Last week’s council elections have thrown the distortions of the First Past the Post voting system into sharp relief, the Electoral Reform Society (ERS) argue.
In Sutton, the Liberal Democrats won 92.7% of council seats on just 43.7% of the vote, while Reform UK received only 3.6% of seats despite winning nearly a fifth of votes cast.
In Wandsworth, the Conservatives won more seats than Labour despite receiving fewer votes — what the ERS call a ‘wrong winner’ result. The Conservatives picked up 50% of the seats with just 29.9% of the vote, whereas Labour’s 32.1% of the vote translated into 48.3% of the seats.
Similar distortions were recorded in Havering, Hammersmith and Fulham, and Kensington and Chelsea, where large portions of voters — in some cases over a third — ended up with no representation on their council at all.
The ERS said the results demonstrate how a system designed for two-party politics is struggling to reflect an electorate now spreading its support across multiple parties, leaving thousands of votes making no difference to the final outcome.
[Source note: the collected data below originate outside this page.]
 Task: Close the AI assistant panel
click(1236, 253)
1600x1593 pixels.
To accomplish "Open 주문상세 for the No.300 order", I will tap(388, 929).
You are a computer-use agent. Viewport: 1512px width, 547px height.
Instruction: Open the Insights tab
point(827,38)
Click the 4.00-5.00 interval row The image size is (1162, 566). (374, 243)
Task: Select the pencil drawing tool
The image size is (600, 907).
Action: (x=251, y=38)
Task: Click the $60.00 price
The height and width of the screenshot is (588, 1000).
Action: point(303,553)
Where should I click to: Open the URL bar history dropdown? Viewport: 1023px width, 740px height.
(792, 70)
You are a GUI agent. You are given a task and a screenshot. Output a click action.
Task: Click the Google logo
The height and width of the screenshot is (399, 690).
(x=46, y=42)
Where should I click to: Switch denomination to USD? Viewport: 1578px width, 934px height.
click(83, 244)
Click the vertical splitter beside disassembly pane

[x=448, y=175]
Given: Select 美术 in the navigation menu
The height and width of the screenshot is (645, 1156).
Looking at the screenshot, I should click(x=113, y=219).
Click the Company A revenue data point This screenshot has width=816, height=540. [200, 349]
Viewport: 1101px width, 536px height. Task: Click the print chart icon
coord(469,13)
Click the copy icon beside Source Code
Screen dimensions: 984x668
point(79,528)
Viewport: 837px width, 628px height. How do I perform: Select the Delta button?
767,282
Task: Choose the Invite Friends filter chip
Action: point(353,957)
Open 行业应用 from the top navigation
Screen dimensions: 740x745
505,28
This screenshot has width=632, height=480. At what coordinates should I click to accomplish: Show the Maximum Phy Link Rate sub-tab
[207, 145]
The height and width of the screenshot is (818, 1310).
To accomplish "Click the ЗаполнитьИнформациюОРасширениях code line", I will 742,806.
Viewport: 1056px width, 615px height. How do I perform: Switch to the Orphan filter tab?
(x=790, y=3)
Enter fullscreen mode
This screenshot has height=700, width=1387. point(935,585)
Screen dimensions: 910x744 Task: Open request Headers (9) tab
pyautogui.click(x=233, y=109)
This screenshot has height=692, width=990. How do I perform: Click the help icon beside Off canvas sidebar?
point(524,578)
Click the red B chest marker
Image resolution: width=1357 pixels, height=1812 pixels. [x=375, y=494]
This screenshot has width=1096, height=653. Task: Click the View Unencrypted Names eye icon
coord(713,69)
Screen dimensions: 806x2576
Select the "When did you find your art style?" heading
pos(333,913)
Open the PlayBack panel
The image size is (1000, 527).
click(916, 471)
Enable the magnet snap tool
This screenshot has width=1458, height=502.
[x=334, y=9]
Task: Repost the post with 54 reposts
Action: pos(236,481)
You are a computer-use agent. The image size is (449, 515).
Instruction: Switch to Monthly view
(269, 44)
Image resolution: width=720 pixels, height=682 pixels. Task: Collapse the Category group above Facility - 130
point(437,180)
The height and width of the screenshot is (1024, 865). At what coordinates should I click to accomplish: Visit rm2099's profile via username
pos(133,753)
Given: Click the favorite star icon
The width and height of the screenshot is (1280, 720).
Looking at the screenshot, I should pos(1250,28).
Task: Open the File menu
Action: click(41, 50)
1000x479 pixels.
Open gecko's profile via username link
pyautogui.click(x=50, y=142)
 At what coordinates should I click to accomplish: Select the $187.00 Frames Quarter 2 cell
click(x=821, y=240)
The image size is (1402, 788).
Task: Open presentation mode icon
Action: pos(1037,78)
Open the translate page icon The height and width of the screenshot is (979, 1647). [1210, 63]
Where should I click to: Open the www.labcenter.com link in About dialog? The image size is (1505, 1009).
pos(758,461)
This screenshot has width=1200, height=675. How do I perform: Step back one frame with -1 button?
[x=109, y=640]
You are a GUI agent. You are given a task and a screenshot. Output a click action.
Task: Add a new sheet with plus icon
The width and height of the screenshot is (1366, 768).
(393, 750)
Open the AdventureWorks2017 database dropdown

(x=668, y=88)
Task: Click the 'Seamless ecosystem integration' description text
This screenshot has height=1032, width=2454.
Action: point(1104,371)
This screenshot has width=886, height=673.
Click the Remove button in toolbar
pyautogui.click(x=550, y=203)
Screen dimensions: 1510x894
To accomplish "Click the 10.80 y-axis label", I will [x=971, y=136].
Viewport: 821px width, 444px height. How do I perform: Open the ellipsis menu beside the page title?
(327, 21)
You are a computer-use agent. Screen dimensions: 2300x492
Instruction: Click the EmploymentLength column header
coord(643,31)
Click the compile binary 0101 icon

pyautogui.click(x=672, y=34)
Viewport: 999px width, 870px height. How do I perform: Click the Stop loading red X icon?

Willie Sullivan, senior director of campaigns for the ERS, said: ‘This doesn’t need to be the case, and indeed it is not in large parts of the UK such as Scotland and Northern Ireland, where councillors are elected by proportional systems that mean council chambers far better reflect how people voted.
‘Thursday’s results underscore that it’s time to scrap First Past the Post in England and move to proportional voting so that councils properly represent the choices residents make at the ballot box.’